Not only that but the more pictures it sees the more it learns, unlike current image location software. The system was pitted against humans using the GeoGuessr website. 10 people who consider themselves well-traveled were pitted against PlaNet and had to guess the location of a Google Streetview image. PlaNet won 28 of 50 rounds.
"We think PlaNet has an advantage over humans because it has seen many more places than any human can ever visit and has learned subtle cues of different scenes that are even hard for a well-traveled human to distinguish," the project's leader Tobias Weyand told MIT Technology Review.

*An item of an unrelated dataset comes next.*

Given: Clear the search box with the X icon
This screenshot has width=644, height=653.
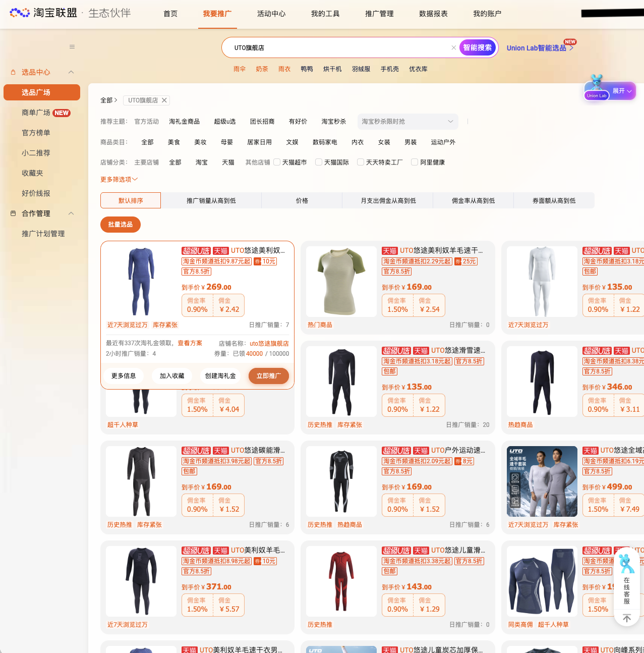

PlaNet doesn't name a location though, but rather locates it via a grid system. Weyand and his team divided the world into a grid of over 26,000 squares of differing sizes depending on how many images were taken in that location. So big cities have a finer grid structure while regions where fewer photos were taken have less, and very remote places like oceans and polar areas were ignored completely with no grids at all.
PlaNet's grid systemThe team then created a database of 126 million geolocated images from the web and used the location data to find the grid square of where the photo was taken.
"Weyand and co used 91 million of these images to teach a powerful neural network to work out the grid location using only the image itself." explains MIT Technology Review. "Their idea is to input an image into this neural net and get as the output a particular grid location or a set of likely candidates."
The model Weyand and his group used only uses 377 MB of memory, so one day we may be able to carry the power of PlaNet around on our smartphones.
Which means you'll never be able to lie about where you went on holiday again, because PlaNet will rat you out.